YOUR TASK: Scan the records for "value". Report each line that includes it.

(Extracted records)
-*-*-

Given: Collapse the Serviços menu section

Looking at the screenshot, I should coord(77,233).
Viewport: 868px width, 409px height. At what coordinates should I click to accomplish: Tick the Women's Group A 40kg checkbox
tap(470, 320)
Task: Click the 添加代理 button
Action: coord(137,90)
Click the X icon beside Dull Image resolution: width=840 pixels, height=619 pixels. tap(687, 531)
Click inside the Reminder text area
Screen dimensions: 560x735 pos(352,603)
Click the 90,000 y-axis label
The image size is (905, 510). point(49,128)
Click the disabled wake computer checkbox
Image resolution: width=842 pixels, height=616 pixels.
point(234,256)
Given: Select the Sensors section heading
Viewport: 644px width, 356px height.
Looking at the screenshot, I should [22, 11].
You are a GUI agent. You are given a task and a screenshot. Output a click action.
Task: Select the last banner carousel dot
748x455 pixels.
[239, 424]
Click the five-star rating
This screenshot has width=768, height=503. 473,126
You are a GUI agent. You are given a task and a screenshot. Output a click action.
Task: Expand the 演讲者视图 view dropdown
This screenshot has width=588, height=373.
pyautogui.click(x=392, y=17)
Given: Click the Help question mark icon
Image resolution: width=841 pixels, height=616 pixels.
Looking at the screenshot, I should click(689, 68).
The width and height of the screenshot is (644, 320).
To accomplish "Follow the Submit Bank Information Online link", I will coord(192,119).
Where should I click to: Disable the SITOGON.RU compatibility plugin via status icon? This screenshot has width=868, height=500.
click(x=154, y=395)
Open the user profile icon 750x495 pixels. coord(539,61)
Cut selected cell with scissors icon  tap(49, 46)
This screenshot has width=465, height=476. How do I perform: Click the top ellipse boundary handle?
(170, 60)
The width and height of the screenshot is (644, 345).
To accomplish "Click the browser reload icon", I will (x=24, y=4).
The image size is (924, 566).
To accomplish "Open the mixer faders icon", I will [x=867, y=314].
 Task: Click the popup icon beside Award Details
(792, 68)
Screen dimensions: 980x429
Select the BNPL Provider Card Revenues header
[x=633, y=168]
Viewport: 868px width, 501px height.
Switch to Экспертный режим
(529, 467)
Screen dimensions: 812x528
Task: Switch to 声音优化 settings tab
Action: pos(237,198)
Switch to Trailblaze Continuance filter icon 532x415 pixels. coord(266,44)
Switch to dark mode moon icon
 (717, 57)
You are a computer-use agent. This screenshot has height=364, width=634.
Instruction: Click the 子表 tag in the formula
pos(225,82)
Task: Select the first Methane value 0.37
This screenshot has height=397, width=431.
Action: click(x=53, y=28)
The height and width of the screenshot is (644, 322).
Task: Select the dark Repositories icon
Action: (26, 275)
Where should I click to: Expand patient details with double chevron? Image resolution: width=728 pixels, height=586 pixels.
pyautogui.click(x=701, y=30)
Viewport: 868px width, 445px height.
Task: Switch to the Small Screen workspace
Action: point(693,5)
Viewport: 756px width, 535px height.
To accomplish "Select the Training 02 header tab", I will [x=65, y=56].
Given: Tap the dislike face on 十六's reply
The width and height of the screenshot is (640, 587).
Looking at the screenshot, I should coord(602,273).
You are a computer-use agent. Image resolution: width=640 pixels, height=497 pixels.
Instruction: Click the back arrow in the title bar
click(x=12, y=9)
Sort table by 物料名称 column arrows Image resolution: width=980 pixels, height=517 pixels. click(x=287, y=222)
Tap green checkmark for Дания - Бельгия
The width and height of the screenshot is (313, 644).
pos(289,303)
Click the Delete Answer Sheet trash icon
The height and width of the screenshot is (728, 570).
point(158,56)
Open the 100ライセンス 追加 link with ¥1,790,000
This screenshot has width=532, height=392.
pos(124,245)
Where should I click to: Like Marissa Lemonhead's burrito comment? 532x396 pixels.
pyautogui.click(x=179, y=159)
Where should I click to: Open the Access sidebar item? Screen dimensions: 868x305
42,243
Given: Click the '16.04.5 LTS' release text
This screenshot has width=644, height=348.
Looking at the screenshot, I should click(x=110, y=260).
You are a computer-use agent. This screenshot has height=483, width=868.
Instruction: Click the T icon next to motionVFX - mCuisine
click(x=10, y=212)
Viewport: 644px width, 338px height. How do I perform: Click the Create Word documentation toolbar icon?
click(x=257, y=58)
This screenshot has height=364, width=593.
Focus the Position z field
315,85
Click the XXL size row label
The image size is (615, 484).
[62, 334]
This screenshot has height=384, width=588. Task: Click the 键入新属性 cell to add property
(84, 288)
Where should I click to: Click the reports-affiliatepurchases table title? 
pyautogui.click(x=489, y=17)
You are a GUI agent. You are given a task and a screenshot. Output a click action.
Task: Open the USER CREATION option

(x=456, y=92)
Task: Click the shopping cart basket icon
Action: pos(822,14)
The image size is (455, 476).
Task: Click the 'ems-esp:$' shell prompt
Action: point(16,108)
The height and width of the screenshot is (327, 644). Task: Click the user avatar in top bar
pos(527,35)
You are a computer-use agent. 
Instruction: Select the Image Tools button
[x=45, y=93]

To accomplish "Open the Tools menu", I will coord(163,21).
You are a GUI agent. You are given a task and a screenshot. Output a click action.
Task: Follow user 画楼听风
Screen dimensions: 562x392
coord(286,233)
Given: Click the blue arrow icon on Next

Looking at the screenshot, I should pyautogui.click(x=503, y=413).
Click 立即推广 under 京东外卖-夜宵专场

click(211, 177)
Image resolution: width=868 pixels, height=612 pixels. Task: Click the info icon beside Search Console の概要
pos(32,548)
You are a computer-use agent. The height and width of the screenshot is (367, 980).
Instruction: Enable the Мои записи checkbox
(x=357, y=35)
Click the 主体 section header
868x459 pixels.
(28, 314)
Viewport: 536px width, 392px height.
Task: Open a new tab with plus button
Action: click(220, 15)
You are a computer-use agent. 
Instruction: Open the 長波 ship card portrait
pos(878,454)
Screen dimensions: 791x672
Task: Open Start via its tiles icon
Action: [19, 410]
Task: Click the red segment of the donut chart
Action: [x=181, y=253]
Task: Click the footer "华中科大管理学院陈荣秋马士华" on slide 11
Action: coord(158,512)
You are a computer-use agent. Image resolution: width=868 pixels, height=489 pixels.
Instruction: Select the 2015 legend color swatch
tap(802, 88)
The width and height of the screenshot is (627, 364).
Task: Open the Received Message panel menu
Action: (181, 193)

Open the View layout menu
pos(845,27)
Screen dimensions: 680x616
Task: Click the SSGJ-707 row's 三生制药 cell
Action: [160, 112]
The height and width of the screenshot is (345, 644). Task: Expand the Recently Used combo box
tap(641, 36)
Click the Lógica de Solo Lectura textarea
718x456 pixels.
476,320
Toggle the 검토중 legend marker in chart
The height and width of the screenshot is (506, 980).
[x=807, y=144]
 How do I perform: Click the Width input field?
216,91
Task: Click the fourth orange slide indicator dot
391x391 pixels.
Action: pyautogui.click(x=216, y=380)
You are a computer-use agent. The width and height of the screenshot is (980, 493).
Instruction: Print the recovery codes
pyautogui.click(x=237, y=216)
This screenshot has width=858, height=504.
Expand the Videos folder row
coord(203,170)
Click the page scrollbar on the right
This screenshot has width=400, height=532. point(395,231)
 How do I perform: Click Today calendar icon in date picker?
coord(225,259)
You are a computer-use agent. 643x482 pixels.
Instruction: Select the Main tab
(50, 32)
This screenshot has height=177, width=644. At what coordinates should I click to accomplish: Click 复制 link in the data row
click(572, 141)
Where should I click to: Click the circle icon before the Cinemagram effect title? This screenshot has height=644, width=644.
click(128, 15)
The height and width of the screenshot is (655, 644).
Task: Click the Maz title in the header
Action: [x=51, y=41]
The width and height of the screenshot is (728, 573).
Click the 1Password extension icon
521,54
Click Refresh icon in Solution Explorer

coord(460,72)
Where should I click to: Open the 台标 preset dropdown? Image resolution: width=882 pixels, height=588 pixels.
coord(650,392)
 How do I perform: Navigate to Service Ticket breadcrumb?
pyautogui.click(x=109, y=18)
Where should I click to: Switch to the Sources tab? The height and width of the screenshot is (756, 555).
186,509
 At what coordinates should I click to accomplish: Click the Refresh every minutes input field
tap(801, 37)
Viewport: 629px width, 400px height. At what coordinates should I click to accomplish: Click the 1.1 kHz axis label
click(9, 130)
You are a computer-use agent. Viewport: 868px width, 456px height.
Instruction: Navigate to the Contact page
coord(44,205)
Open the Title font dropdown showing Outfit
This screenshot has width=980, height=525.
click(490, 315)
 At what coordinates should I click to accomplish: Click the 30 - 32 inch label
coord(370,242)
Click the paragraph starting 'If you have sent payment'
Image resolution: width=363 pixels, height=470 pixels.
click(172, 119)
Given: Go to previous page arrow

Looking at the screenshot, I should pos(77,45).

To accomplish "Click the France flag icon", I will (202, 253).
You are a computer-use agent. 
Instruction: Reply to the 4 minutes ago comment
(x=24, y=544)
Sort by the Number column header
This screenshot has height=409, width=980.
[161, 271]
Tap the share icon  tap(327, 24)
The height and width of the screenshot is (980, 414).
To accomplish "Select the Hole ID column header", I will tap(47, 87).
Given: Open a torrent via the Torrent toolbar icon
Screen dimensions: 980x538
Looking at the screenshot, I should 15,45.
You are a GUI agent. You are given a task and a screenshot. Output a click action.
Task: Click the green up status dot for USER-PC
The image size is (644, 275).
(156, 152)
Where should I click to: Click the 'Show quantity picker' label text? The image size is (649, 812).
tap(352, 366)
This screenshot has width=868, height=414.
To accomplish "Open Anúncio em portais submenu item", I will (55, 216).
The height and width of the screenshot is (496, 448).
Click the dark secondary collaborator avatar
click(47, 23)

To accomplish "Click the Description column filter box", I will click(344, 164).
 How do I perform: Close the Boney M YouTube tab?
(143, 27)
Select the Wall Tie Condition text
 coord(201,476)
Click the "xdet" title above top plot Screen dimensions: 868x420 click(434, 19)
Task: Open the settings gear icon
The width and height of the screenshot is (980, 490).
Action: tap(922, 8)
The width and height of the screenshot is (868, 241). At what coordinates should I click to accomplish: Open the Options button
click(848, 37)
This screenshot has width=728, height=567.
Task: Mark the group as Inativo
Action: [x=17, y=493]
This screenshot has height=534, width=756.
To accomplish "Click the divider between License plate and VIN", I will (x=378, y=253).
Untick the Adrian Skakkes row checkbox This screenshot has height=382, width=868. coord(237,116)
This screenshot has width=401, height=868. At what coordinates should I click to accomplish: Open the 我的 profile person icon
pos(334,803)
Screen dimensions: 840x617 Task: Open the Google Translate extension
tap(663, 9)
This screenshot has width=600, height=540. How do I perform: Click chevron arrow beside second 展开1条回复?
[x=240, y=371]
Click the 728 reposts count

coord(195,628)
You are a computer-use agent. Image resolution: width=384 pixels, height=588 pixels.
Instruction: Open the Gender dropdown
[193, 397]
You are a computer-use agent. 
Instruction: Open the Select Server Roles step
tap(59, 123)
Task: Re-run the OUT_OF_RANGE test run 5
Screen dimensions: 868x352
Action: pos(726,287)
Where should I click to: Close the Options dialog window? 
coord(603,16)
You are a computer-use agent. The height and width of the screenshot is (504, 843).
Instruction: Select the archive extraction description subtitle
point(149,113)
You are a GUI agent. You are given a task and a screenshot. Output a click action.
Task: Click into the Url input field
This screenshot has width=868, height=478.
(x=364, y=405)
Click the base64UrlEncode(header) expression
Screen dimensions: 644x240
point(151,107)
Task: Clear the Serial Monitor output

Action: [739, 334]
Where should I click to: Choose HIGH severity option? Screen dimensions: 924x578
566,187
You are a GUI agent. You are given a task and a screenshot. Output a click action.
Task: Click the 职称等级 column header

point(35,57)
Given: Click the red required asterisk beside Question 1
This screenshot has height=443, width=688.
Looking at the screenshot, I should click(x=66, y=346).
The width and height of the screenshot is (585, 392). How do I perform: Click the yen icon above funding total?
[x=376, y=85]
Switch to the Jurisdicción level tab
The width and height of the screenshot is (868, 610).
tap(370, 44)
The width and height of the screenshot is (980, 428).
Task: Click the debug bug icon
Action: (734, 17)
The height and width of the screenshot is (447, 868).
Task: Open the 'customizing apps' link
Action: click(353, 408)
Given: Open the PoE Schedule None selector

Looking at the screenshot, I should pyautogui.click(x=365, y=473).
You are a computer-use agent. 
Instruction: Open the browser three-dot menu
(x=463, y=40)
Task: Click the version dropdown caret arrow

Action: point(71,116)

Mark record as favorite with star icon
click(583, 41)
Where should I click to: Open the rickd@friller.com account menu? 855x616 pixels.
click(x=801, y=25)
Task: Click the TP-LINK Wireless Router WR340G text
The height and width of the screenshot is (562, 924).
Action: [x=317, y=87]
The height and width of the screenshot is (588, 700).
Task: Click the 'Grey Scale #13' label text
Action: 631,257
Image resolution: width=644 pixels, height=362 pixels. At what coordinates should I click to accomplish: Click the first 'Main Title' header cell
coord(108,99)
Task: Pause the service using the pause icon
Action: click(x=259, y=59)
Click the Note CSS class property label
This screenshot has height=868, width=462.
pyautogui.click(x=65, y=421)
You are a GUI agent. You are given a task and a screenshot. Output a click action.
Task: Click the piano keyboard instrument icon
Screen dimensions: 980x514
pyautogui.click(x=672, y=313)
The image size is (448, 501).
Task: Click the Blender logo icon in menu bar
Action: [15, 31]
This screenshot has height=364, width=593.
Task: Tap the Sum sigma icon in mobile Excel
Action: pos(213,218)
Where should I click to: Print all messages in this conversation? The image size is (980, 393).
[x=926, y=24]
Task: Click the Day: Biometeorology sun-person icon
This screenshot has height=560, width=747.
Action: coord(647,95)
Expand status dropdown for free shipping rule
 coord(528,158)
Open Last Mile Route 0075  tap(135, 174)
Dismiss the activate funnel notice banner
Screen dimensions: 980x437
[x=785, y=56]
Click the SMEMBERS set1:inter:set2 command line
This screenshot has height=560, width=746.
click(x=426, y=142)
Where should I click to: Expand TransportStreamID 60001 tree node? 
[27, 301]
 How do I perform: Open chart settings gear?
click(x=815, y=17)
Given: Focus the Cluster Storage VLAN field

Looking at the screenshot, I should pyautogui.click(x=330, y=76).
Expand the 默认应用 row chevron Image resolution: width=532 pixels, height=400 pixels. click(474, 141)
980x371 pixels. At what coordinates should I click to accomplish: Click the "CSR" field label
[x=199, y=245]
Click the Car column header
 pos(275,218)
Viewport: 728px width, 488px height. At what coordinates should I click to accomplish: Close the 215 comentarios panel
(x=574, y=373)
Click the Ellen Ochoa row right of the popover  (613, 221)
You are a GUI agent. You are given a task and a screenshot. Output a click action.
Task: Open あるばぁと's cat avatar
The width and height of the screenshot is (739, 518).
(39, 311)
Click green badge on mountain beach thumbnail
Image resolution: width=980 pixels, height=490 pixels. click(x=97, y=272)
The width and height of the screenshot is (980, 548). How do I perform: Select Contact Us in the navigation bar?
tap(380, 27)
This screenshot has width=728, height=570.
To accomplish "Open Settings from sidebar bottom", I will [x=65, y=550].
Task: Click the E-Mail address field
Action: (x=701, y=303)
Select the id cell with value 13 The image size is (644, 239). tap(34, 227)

-*-*-

ANSWER TO THIS TASK:
Task: Select the first Methane value 0.37
Select the id cell with value 13 The image size is (644, 239). tap(34, 227)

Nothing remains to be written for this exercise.